Lines from the one containing "This screenshot has width=970, height=656." through the last line of the data are to be returned exactly, both ends included, minus any pictures.

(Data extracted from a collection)
/---
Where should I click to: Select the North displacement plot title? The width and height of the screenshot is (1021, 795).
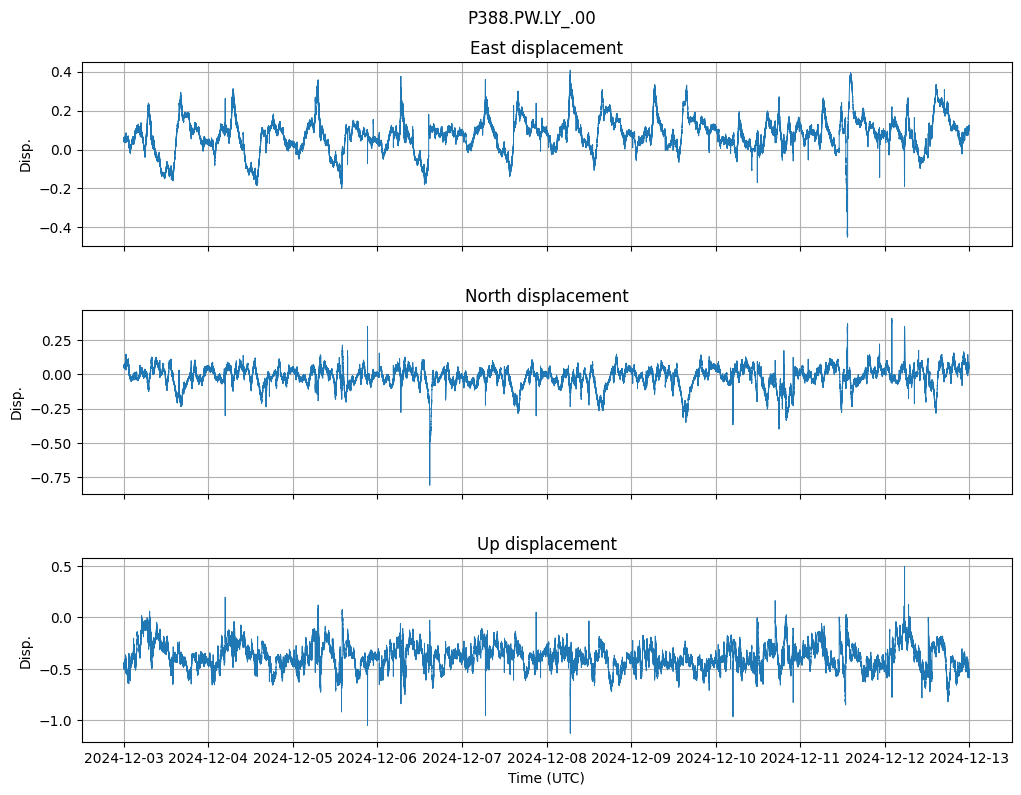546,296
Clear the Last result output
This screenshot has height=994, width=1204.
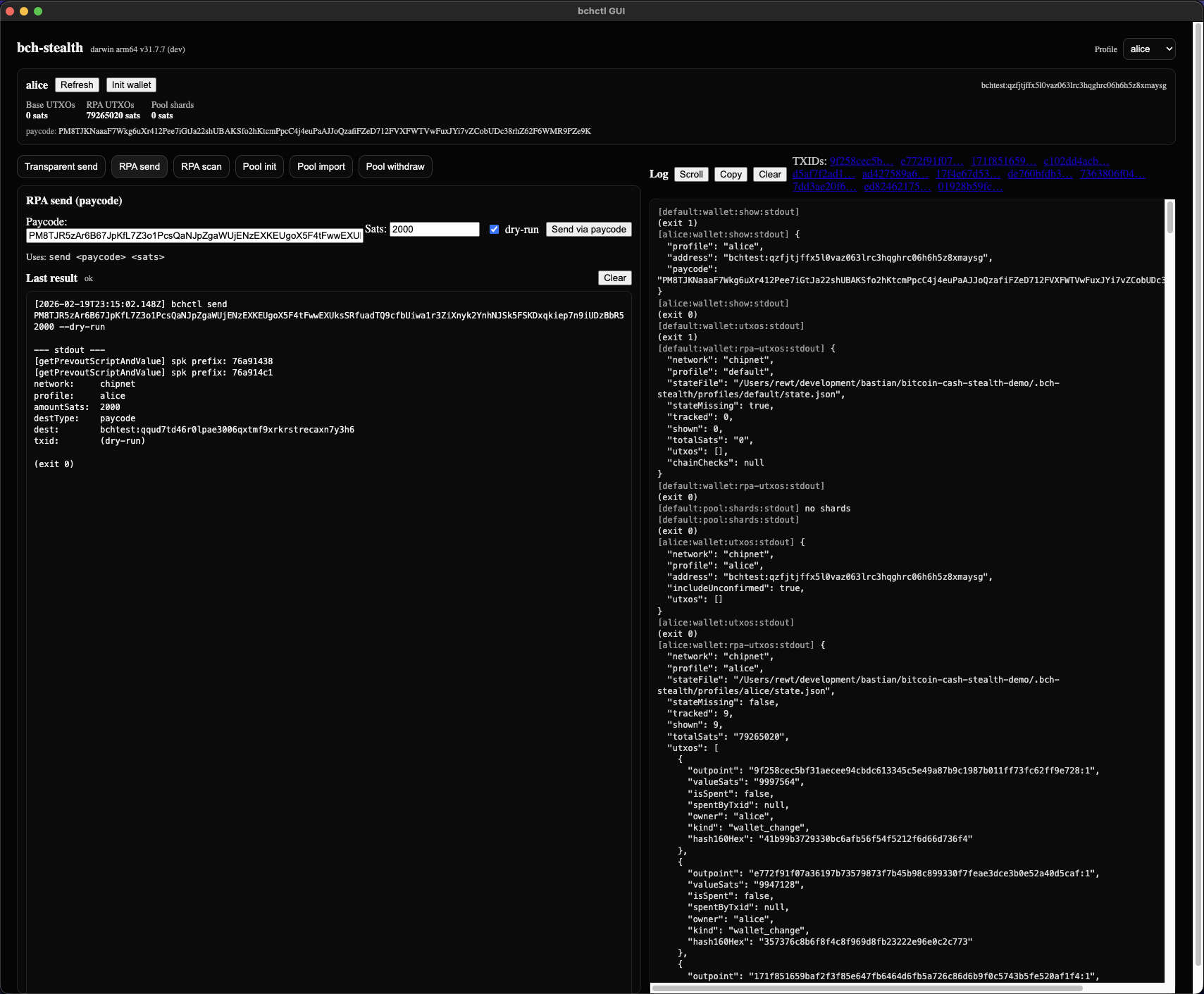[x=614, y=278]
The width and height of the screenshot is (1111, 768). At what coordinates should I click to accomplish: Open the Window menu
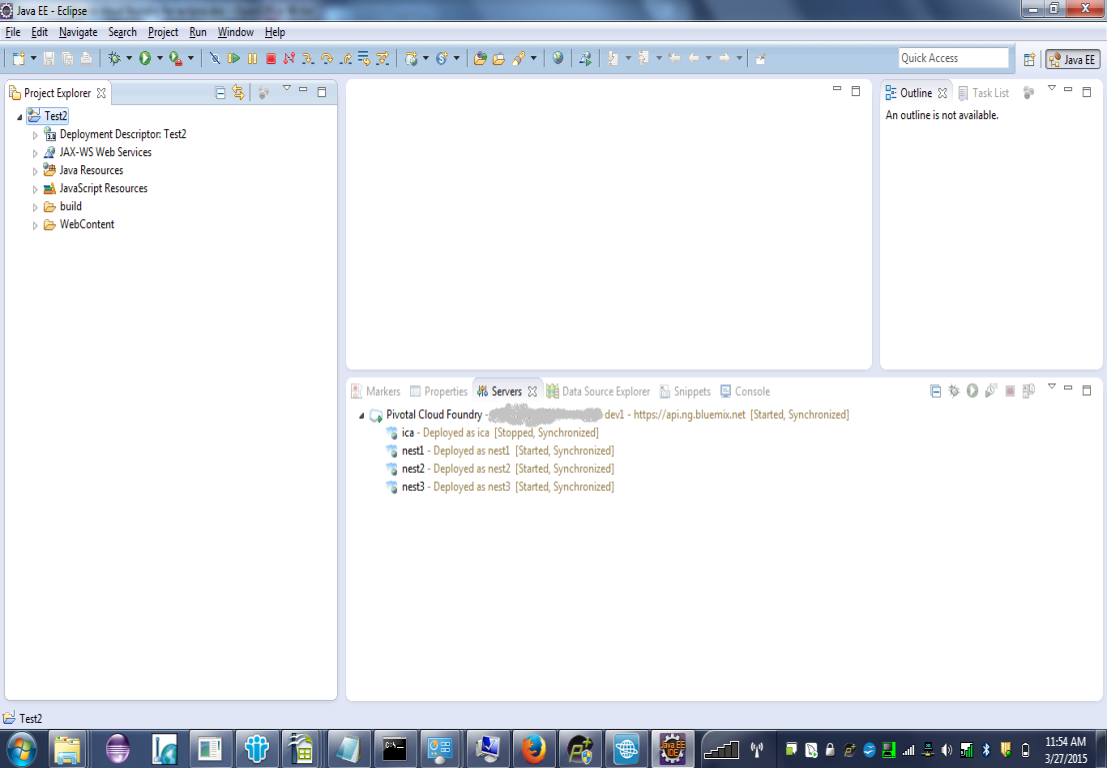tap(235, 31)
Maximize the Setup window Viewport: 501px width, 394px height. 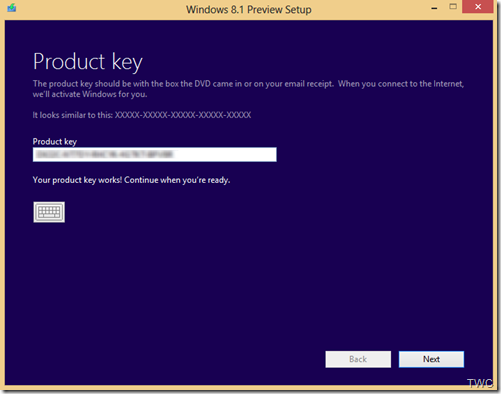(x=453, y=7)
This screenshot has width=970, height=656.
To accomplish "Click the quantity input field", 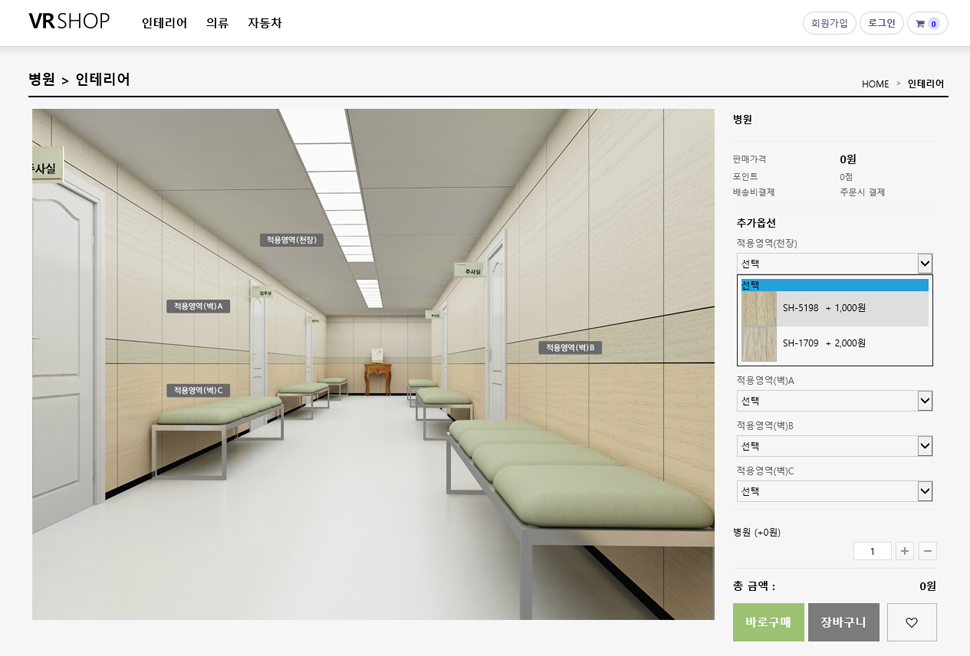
\---
▶ _Solution for this problem_
This screenshot has width=970, height=656.
To accomplish "Click the quantity input field", 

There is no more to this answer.